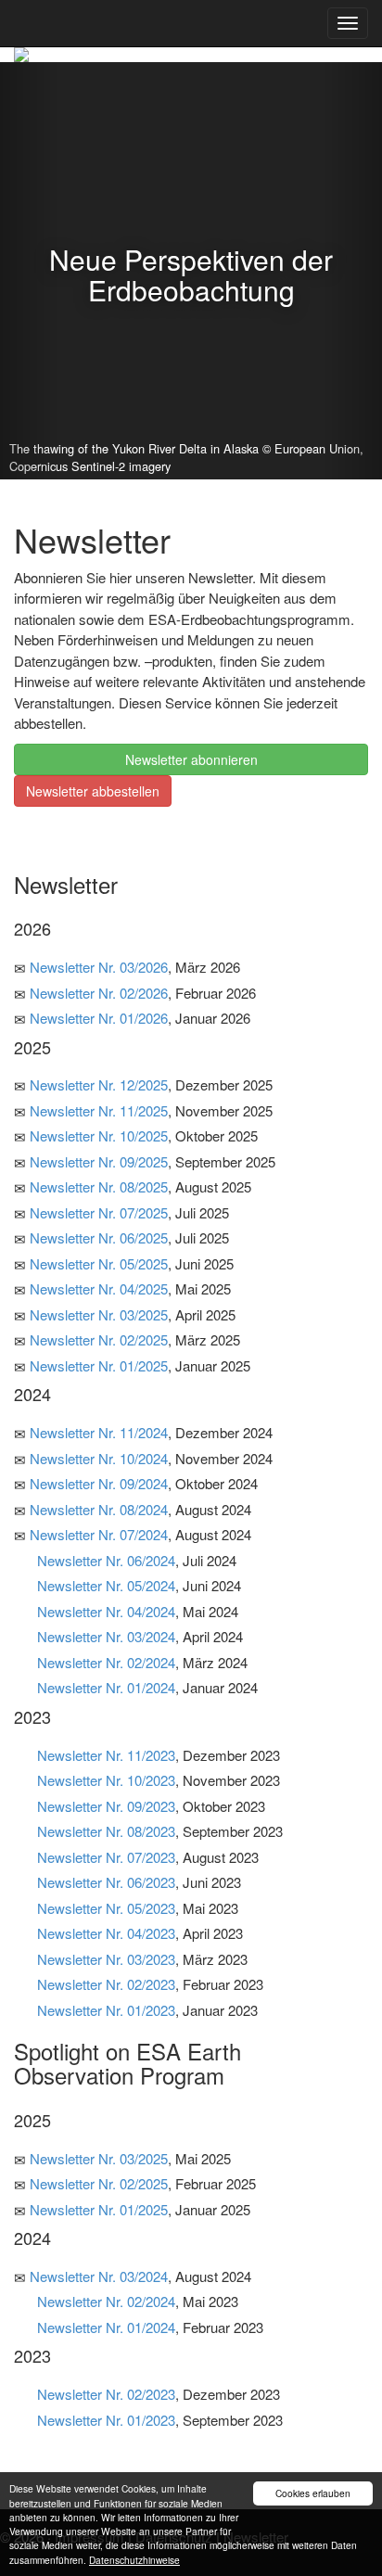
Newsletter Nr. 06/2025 (99, 1237)
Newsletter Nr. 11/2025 (99, 1110)
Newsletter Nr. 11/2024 (99, 1432)
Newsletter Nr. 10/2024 (99, 1458)
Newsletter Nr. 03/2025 (99, 1314)
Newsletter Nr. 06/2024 (106, 1560)
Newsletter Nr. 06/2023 (106, 1882)
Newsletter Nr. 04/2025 (99, 1288)
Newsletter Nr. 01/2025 (99, 1365)
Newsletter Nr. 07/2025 (99, 1212)
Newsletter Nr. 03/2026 (99, 966)
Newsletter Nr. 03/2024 (106, 1636)
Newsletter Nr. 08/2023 (106, 1831)
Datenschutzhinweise (134, 2560)
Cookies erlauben (312, 2493)
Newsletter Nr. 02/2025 (99, 1339)
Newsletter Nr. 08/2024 (99, 1509)
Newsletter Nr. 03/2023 (106, 1959)
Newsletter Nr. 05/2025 (99, 1263)
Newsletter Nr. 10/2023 (106, 1780)
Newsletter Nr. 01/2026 (99, 1017)
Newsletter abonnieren (191, 759)
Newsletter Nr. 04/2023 (106, 1933)
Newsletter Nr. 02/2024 (106, 1662)
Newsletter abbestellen (92, 791)
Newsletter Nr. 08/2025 (99, 1186)
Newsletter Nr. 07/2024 (99, 1534)
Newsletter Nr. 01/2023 (106, 2010)
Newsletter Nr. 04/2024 (106, 1611)
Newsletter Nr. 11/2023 (106, 1755)
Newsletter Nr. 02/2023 (106, 1984)
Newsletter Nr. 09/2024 (99, 1483)
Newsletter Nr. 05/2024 (106, 1585)
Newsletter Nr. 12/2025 (99, 1084)
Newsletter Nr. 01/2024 (106, 1687)
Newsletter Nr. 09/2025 (99, 1161)
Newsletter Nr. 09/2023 (106, 1806)
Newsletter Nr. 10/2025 (99, 1135)
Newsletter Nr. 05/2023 (106, 1908)
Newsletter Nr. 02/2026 (99, 992)
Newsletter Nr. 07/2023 (106, 1857)
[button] (28, 270)
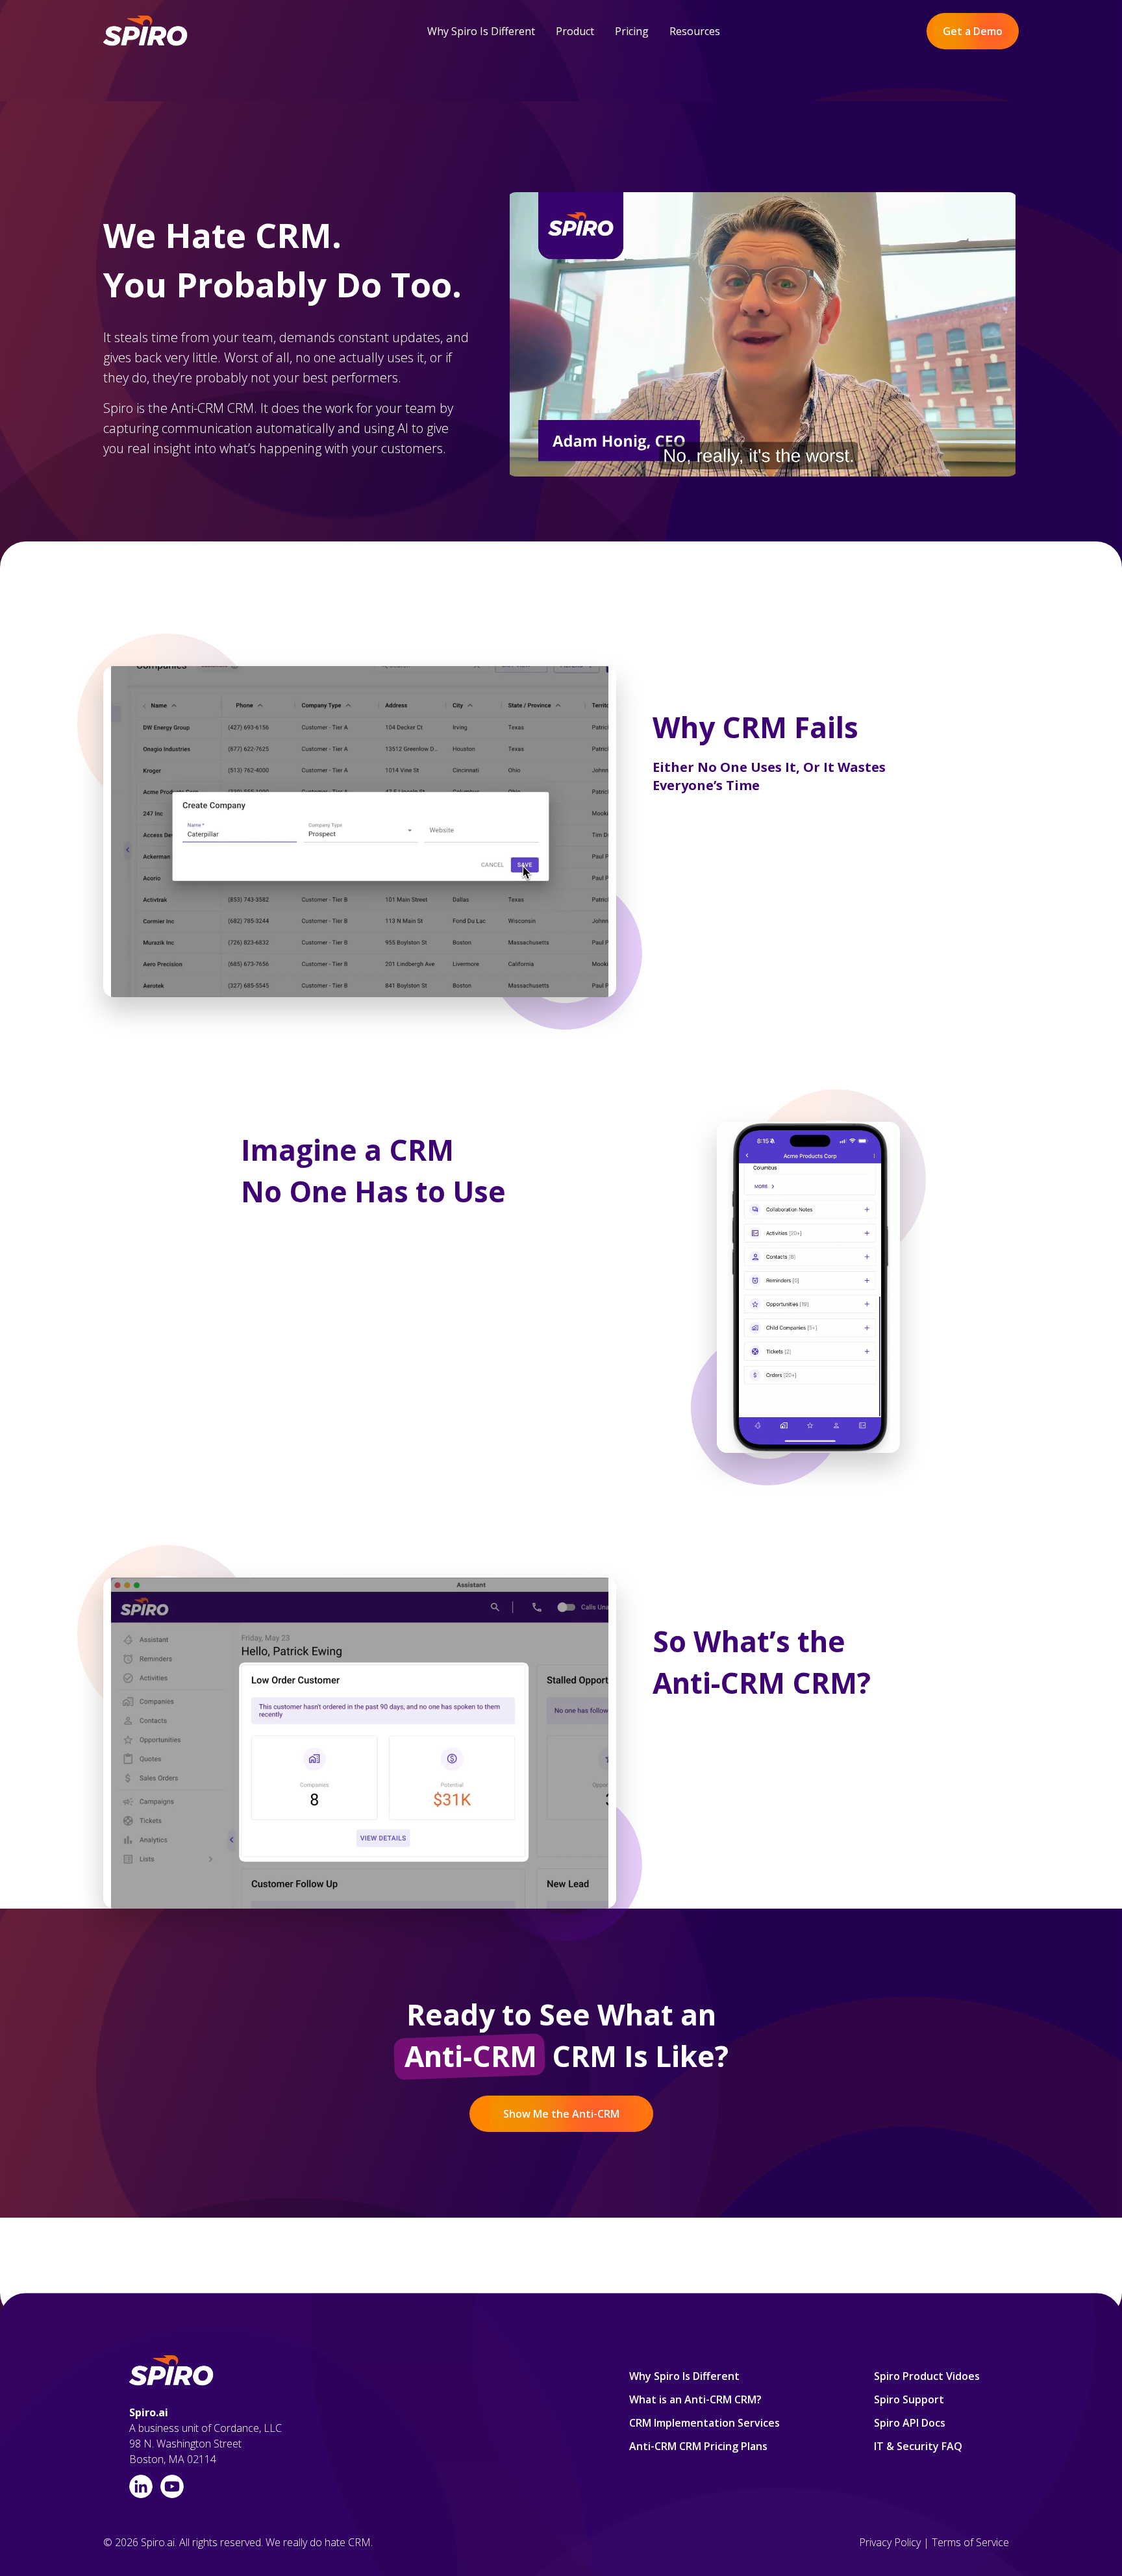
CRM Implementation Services (704, 2423)
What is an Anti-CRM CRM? (695, 2399)
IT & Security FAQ (918, 2446)
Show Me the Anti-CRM (561, 2114)
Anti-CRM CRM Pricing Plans (698, 2446)
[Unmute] (954, 465)
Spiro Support (909, 2399)
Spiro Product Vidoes (927, 2376)
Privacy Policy (890, 2542)
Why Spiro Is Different (481, 31)
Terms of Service (970, 2542)
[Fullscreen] (1006, 465)
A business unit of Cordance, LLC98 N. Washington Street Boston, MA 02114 (205, 2443)
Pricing (632, 31)
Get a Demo (973, 31)
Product (575, 31)
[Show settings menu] (980, 465)
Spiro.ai (148, 2412)
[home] (146, 31)
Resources (694, 31)
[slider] (737, 465)
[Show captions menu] (928, 465)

-=-=-=-=-

- ASSIGNED TASK -
Extract all lines from the material above that include the word "Spiro".

- REPLY TO THE EXERCISE -
Spiro Support (909, 2399)
Spiro Product Vidoes (927, 2376)
Why Spiro Is Different (481, 31)
Spiro.ai (148, 2412)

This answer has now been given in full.